You can use your cold frame all year round. From March onwards, you can move the seedlings which you’ve germinated indoors on the windowsill into the cold frame, where they can continue to grow. In autumn, it’s time to plant vegetables which you can pick in the winter. And in the summer you can leave the glass cover off and you’ll have a great seedbed in which to root your cuttings. Your cold frame is also ideal to let seedlings that you’ve germinated indoors acclimatise to outdoor conditions, including sunlight and outdoor temperatures. But don’t forget to remove the glass cover on the first sunny days (or to move the cold frame to a shady spot), so your seedlings don’t get burnt. In frosty weather you should place a straw mat or something similar over the glass cover to protect your plants from the cold.

Place your cold frame in a sunny spot, where it’s sheltered from the wind and facing south, then your plants will be able to grow well even in cold weather.

Required materials
- Planks 2 cm thick and 20 cm wide
- Planks 1,5 cm thick and 4,5 cm wide
- Lengths of wood 45 x 45 cm or 45 x 70 cm
- Galvanised screws
- Plexiglass or window glass
- 3 hinges
- 4 L-shaped metal brackets
 

  1. Design your cold frame

    We’ve chosen a wooden structure, which you can finish in colour if you like. We’ll build the cold frame at standing height – that makes it easy for you to work in, and you won’t have to bend down so much. The cold frame has a transparent window to allow plenty of light to enter. The cold frame has sloping sides to allow rainwater to drain off. The glass cover has hinges, so it’s easy to open for ventilation or access to your plants. But don’t forget to close the cover again in the late afternoon, to keep the inside warm.

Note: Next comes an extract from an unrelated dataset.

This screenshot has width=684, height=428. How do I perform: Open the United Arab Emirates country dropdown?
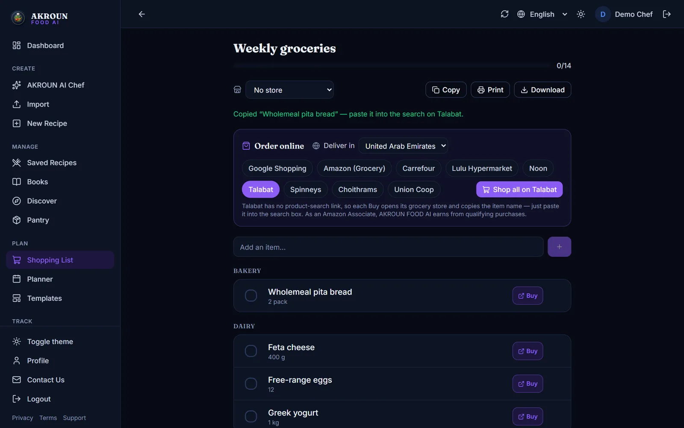[403, 146]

  2. Saw the sloping sides

    To make the top part of the cold frame, start by sawing a 60 cm plank diagonally into two equal halves. You’ll use these for the sloping side walls that allow rainwater to drain off easily. Measure the difference in height between the high and low ends of the sloping plank (A). This height difference is equal to the difference in length between the front and back leg sections.

  3. Assemble the basic frame

    The first step of making a cold frame is to assemble the frame. This is held together by four uprights and four horizontal planks. Then measure the difference in length between the front and back uprights (A), and mark this out. First fix the side planks in place before you saw the uprights to length.

  4. Assemble the left side

    We’ve chosen 2 cm thick planks to make a sturdy structure. Pre-drill all the screw holes to prevent the wood from splitting when you screw the sections together. Screw the left sloping plank to the uprights. Then saw the uprights to the right length with the handsaw.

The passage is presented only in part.